===== AVAILABLE DATA =====

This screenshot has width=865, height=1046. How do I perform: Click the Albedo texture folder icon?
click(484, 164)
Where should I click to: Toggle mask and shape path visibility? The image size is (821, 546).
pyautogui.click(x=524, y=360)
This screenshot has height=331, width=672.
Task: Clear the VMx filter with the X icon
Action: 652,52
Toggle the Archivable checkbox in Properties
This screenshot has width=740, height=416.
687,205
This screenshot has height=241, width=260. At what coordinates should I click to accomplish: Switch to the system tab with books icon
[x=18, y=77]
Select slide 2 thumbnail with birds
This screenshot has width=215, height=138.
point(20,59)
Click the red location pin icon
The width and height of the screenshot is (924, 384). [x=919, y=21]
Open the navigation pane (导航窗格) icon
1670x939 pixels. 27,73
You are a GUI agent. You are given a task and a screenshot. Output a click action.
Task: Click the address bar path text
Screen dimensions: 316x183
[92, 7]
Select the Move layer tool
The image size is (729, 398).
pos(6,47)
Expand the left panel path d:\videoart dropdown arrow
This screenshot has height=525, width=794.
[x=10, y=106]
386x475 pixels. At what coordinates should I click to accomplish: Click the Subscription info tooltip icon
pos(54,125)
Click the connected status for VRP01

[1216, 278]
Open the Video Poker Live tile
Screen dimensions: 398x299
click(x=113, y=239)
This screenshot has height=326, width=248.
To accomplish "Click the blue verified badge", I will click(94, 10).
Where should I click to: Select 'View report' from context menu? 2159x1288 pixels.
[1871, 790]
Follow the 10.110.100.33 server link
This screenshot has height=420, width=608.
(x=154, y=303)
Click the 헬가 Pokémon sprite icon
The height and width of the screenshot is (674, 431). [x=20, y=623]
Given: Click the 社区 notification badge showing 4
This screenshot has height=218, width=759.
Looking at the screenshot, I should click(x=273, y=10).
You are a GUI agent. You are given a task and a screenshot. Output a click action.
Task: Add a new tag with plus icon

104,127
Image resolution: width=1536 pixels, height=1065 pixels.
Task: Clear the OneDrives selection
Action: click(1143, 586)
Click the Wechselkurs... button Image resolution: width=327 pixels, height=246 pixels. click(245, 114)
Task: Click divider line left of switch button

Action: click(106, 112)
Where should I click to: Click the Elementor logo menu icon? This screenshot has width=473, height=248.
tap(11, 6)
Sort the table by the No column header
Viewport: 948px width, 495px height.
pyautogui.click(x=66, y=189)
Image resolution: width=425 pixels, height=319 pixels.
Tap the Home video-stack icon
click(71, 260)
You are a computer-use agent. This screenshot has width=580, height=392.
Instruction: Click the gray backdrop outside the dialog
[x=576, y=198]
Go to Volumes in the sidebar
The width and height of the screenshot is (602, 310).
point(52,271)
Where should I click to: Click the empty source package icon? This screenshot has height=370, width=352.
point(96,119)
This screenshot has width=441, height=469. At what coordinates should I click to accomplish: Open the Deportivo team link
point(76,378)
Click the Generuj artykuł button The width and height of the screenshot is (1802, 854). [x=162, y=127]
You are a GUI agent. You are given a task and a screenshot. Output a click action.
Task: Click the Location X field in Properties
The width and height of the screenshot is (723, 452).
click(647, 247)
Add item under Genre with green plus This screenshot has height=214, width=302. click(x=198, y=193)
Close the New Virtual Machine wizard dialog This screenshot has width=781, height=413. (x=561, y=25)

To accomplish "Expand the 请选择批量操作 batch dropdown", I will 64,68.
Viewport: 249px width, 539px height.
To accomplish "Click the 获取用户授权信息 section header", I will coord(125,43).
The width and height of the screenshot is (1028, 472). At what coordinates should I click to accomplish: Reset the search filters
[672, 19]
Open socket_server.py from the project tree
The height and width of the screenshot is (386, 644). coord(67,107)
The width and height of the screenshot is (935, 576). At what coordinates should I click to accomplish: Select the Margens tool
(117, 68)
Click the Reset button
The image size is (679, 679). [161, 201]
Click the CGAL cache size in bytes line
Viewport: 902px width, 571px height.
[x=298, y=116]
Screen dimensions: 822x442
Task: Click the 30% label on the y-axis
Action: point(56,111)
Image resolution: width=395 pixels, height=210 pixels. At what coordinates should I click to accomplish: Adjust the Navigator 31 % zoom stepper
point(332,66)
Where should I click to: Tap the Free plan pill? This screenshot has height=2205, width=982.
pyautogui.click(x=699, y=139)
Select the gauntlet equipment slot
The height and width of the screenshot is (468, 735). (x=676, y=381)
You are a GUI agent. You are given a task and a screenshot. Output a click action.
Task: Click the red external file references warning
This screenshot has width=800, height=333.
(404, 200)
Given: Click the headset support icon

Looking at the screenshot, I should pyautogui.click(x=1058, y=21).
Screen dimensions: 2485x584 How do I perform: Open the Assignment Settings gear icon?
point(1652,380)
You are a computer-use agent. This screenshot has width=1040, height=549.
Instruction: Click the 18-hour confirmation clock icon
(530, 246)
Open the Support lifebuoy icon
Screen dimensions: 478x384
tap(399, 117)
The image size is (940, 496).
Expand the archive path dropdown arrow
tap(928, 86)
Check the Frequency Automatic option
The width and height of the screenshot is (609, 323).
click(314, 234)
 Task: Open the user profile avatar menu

=====

Return, from the material above, every line with the word "badge".

To accomplish "Click the blue verified badge", I will click(94, 10).
Given: Click the 社区 notification badge showing 4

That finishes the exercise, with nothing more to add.